• About this exercise
Could you transcribe every record below exactly as it stands?
──────── Provided information
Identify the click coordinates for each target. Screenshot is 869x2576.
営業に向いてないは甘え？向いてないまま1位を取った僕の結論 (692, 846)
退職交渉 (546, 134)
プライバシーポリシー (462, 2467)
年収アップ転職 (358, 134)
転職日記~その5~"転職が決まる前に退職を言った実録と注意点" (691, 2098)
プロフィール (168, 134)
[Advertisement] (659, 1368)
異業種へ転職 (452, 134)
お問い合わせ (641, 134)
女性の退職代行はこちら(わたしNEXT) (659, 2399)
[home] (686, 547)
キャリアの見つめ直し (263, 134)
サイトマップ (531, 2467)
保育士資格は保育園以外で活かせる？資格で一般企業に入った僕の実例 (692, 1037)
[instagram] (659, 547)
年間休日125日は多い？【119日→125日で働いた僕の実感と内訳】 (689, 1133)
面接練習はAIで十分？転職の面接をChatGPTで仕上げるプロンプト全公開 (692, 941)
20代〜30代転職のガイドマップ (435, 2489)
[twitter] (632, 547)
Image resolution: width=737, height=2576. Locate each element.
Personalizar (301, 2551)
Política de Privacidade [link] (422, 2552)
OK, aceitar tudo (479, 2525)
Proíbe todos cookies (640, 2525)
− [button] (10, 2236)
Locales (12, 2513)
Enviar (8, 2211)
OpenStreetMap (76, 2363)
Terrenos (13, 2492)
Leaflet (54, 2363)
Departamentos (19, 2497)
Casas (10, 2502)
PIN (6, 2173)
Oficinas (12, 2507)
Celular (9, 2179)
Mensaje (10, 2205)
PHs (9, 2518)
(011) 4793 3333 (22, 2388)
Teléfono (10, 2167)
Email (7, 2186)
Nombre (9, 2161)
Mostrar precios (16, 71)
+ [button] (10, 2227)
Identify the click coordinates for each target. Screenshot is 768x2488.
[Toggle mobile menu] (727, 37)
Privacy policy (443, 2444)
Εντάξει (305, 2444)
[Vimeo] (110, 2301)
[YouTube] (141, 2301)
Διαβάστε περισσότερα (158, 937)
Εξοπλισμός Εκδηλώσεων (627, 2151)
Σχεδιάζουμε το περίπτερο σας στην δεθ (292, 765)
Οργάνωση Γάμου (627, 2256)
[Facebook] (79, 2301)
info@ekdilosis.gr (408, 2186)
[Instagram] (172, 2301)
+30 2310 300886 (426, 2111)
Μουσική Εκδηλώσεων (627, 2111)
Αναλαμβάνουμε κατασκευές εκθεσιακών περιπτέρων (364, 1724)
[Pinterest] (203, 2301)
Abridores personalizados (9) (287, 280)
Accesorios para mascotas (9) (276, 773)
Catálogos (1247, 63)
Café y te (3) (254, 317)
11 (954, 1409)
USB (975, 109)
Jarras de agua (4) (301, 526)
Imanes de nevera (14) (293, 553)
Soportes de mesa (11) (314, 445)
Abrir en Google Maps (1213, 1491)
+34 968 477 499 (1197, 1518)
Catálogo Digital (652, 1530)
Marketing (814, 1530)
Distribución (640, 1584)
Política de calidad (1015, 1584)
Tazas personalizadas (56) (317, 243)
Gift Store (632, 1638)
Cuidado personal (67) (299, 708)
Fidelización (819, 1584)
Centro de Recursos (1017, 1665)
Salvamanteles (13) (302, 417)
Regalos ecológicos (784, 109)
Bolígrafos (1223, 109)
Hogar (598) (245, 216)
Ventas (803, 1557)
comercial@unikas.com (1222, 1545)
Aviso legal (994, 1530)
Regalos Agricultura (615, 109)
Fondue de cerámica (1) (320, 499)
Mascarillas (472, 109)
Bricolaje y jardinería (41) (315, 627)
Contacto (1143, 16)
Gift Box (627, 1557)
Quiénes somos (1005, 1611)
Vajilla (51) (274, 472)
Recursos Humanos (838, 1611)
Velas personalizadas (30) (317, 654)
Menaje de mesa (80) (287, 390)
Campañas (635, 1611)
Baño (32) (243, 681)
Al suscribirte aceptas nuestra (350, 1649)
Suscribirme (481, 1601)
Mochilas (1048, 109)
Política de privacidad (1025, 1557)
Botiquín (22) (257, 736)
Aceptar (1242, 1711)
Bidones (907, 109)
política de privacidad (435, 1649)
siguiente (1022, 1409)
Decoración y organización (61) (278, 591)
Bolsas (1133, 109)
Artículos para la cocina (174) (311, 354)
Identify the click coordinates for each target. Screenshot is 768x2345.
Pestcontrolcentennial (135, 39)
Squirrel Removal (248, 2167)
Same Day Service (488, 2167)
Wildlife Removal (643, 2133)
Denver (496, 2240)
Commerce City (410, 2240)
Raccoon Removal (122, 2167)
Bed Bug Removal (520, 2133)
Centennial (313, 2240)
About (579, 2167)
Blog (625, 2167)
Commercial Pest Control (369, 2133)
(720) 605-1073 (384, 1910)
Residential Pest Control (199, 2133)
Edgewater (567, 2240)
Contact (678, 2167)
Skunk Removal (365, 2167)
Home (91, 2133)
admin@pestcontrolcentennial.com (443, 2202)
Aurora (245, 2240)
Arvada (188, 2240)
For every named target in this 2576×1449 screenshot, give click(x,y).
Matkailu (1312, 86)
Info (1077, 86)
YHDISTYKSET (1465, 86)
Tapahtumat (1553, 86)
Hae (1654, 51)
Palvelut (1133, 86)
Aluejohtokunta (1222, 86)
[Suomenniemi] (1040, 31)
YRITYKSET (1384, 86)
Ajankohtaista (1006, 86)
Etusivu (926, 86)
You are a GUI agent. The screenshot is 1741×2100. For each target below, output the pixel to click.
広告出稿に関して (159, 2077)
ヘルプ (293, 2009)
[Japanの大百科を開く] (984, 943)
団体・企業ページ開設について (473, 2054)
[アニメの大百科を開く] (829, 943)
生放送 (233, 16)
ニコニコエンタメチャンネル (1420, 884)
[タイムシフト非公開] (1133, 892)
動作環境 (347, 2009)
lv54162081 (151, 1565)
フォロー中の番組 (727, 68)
────────────────
• Answer space
Identify the click coordinates for each target. Screenshot is 869x2576.
営業に向いてないは甘え？向いてないまま1位を取った僕の結論 (692, 846)
退職交渉 (546, 134)
プライバシーポリシー (462, 2467)
年収アップ転職 (358, 134)
転職日記~その5~"転職が決まる前に退職を言った実録と注意点" (691, 2098)
プロフィール (168, 134)
[Advertisement] (659, 1368)
異業種へ転職 (452, 134)
お問い合わせ (641, 134)
女性の退職代行はこちら(わたしNEXT) (659, 2399)
[home] (686, 547)
キャリアの見つめ直し (263, 134)
サイトマップ (531, 2467)
保育士資格は保育園以外で活かせる？資格で一般企業に入った僕の実例 (692, 1037)
[instagram] (659, 547)
年間休日125日は多い？【119日→125日で働いた僕の実感と内訳】 (689, 1133)
面接練習はAIで十分？転職の面接をChatGPTで仕上げるプロンプト全公開 (692, 941)
20代〜30代転職のガイドマップ (435, 2489)
[twitter] (632, 547)
Image resolution: width=737, height=2576. Locate each element.
Personalizar (301, 2551)
Política de Privacidade [link] (422, 2552)
OK, aceitar tudo (479, 2525)
Proíbe todos cookies (640, 2525)
− [button] (10, 2236)
Locales (12, 2513)
Enviar (8, 2211)
OpenStreetMap (76, 2363)
Terrenos (13, 2492)
Leaflet (54, 2363)
Departamentos (19, 2497)
Casas (10, 2502)
PIN (6, 2173)
Oficinas (12, 2507)
Celular (9, 2179)
Mensaje (10, 2205)
PHs (9, 2518)
(011) 4793 3333 (22, 2388)
Teléfono (10, 2167)
Email (7, 2186)
Nombre (9, 2161)
Mostrar precios (16, 71)
+ [button] (10, 2227)
Identify the click coordinates for each target. Screenshot is 768x2488.
[Toggle mobile menu] (727, 37)
Privacy policy (443, 2444)
Εντάξει (305, 2444)
[Vimeo] (110, 2301)
[YouTube] (141, 2301)
Διαβάστε περισσότερα (158, 937)
Εξοπλισμός Εκδηλώσεων (627, 2151)
Σχεδιάζουμε το περίπτερο σας στην δεθ (292, 765)
Οργάνωση Γάμου (627, 2256)
[Facebook] (79, 2301)
info@ekdilosis.gr (408, 2186)
[Instagram] (172, 2301)
+30 2310 300886 (426, 2111)
Μουσική Εκδηλώσεων (627, 2111)
Αναλαμβάνουμε κατασκευές εκθεσιακών περιπτέρων (364, 1724)
[Pinterest] (203, 2301)
Abridores personalizados (9) (287, 280)
Accesorios para mascotas (9) (276, 773)
Catálogos (1247, 63)
Café y te (3) (254, 317)
11 (954, 1409)
USB (975, 109)
Jarras de agua (4) (301, 526)
Imanes de nevera (14) (293, 553)
Soportes de mesa (11) (314, 445)
Abrir en Google Maps (1213, 1491)
+34 968 477 499 (1197, 1518)
Catálogo Digital (652, 1530)
Marketing (814, 1530)
Distribución (640, 1584)
Política de calidad (1015, 1584)
Tazas personalizadas (56) (317, 243)
Gift Store (632, 1638)
Cuidado personal (67) (299, 708)
Fidelización (819, 1584)
Centro de Recursos (1017, 1665)
Salvamanteles (13) (302, 417)
Regalos ecológicos (784, 109)
Bolígrafos (1223, 109)
Hogar (598) (245, 216)
Ventas (803, 1557)
comercial@unikas.com (1222, 1545)
Aviso legal (994, 1530)
Regalos Agricultura (615, 109)
Fondue de cerámica (1) (320, 499)
Mascarillas (472, 109)
Bricolaje y jardinería (41) (315, 627)
Contacto (1143, 16)
Gift Box (627, 1557)
Quiénes somos (1005, 1611)
Vajilla (51) (274, 472)
Recursos Humanos (838, 1611)
Velas personalizadas (30) (317, 654)
Menaje de mesa (80) (287, 390)
Campañas (635, 1611)
Baño (32) (243, 681)
Al suscribirte aceptas nuestra (350, 1649)
Suscribirme (481, 1601)
Mochilas (1048, 109)
Política de privacidad (1025, 1557)
Botiquín (22) (257, 736)
Aceptar (1242, 1711)
Bidones (907, 109)
política de privacidad (435, 1649)
siguiente (1022, 1409)
Decoración y organización (61) (278, 591)
Bolsas (1133, 109)
Artículos para la cocina (174) (311, 354)
Identify the click coordinates for each target. Screenshot is 768x2345.
Pestcontrolcentennial (135, 39)
Squirrel Removal (248, 2167)
Same Day Service (488, 2167)
Wildlife Removal (643, 2133)
Denver (496, 2240)
Commerce City (410, 2240)
Raccoon Removal (122, 2167)
Bed Bug Removal (520, 2133)
Centennial (313, 2240)
About (579, 2167)
Blog (625, 2167)
Commercial Pest Control (369, 2133)
(720) 605-1073 (384, 1910)
Residential Pest Control (199, 2133)
Edgewater (567, 2240)
Contact (678, 2167)
Skunk Removal (365, 2167)
Home (91, 2133)
admin@pestcontrolcentennial.com (443, 2202)
Aurora (245, 2240)
Arvada (188, 2240)
For every named target in this 2576×1449 screenshot, give click(x,y).
Matkailu (1312, 86)
Info (1077, 86)
YHDISTYKSET (1465, 86)
Tapahtumat (1553, 86)
Hae (1654, 51)
Palvelut (1133, 86)
Aluejohtokunta (1222, 86)
[Suomenniemi] (1040, 31)
YRITYKSET (1384, 86)
Ajankohtaista (1006, 86)
Etusivu (926, 86)
You are a GUI agent. The screenshot is 1741×2100. For each target below, output the pixel to click.
広告出稿に関して (159, 2077)
ヘルプ (293, 2009)
[Japanの大百科を開く] (984, 943)
団体・企業ページ開設について (473, 2054)
[アニメの大百科を開く] (829, 943)
生放送 (233, 16)
ニコニコエンタメチャンネル (1420, 884)
[タイムシフト非公開] (1133, 892)
動作環境 (347, 2009)
lv54162081 (151, 1565)
フォロー中の番組 (727, 68)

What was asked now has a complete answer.